About

“You know there was once a Symposium at Agathon’s, when Socrates, Alcibiades, and their friends had dinner together; I wanted to ask you about the speeches they made on Love. What were they?”

Welcome to the Gay Anime Symposium! This humble but wholly unapologetic blog is an outlet for discussing gayness in anime, video games, and manga. Whether BL or GL, yaoi or yuri, this very important blog will assess that very important age-old question, the answer to which has long eluded philosophers throughout the ages: is it gay?

What is BL/GL?

BL and GL refer to Boy’s Love and Girl’s Love respectively, a romance genre featuring same-sex love in Japanese manga and anime. While fans come from all over the spectrum, typically, BL is targeted toward women and GL is specifically targeted to men or to women, depending on the work. Though BL and GL include original and professionally-produced comics and anime, the genres are highly entwined with fanworks, especially amateur comics (doujinshi), fanart, and fanfiction. Both genres are generally distinct from LGBT fiction, and tend to focus on romantic fantasies.

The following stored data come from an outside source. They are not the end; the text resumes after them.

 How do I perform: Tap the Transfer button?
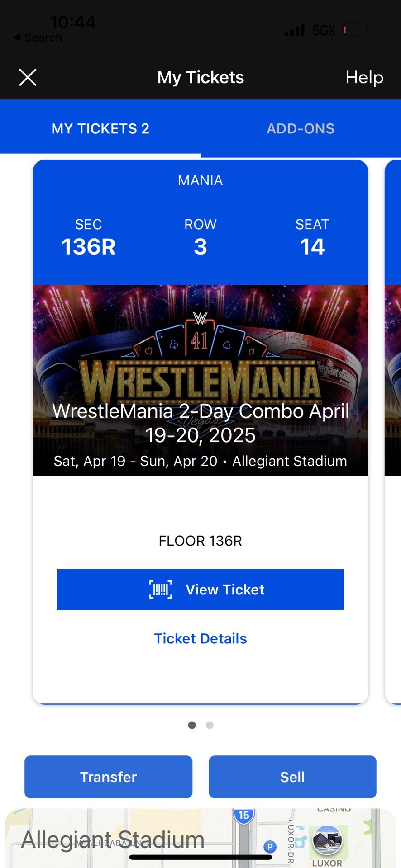108,777
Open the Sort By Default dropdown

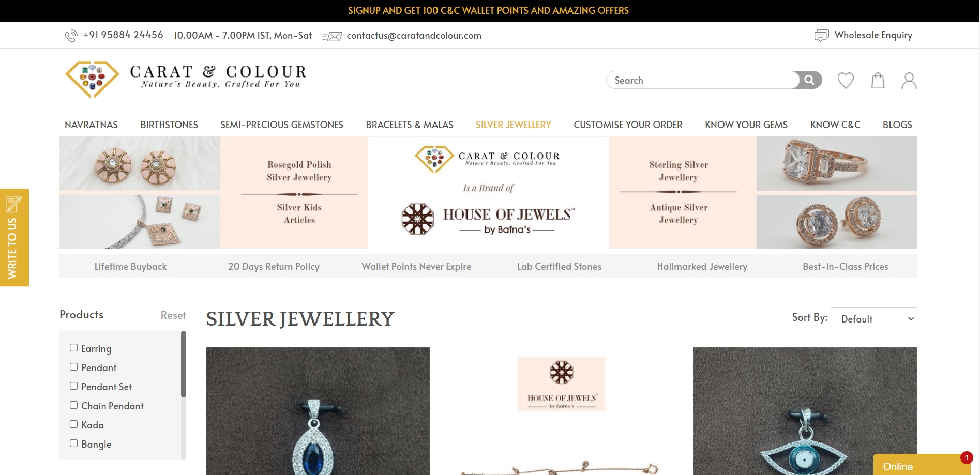coord(873,319)
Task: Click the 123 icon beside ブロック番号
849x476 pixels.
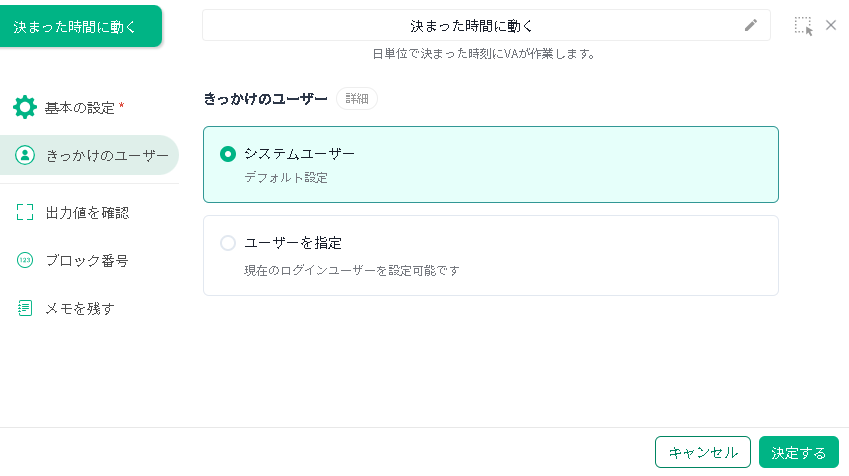Action: click(25, 260)
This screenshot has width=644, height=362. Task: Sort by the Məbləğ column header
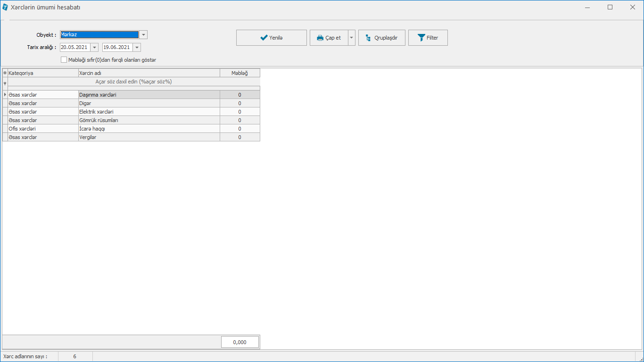coord(239,73)
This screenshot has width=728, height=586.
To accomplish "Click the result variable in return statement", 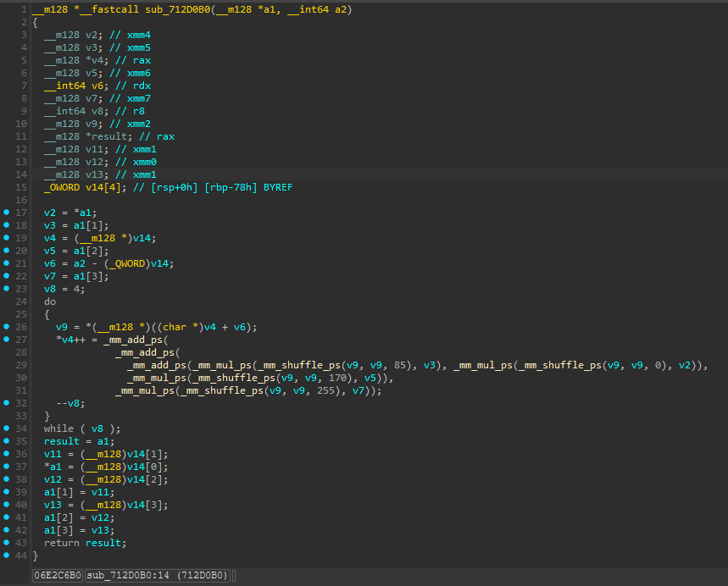I will pyautogui.click(x=104, y=543).
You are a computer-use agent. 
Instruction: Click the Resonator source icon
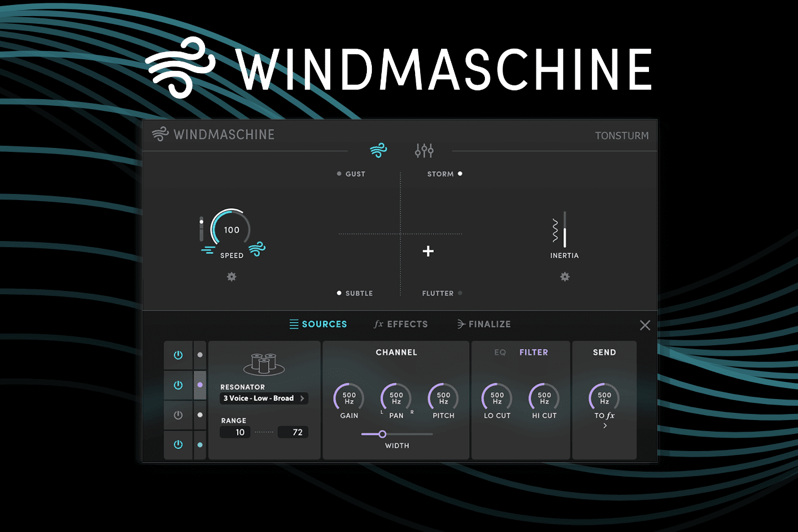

This doesn’t mean there isn’t some crossover, or that the BL and GL genres haven’t explored beyond the genre’s presumed boundaries. Furthermore, many fans of BL and GL – including myself – identify as queer themselves.

Is it the same as yaoi/yuri, then?

In the West, these terms are used pretty interchangeably by fans. Armchair experts will tell you that technically yaoi and yuri refer to sexually explicit works and the PG13 versions should be called shounen ai or shoujo ai, but you won’t find much use for this distinction outside the realm of English fanfiction. In Japan, “yaoi was originally coined to refer to amateur erotic male/male doujinshi, and “shounen ai” was a specific genre referring to platonic relationships between young boys that fell out of favor decades ago. “Yuri” is more encompassing, and continues to be used in both explicit and non-explicit female/female comics – but on the flip side, shoujo ai should never be used. In the case of both same-sex pairings, Japan most regularly uses BL and GL.

This blog will also shamelessly overlap queer presence with the terms BL and GL, so long as the queer presence takes place in an anime, manga, or video game.

Do the titles have to be Japanese to qualify?

These days, BL and GL (and by extension, yaoi and yuri) as genres have spread across the globe. Official usage of the terms can be found in Korean and Chinese comics and webtoons, and even Western works have adopted their usage.

Who the hell are you?

I’m a person who shamelessly enjoys even the worst of yaoi and yuri tropes. It allows me to combine two of my favorite hobbies: anime and same-sex sex.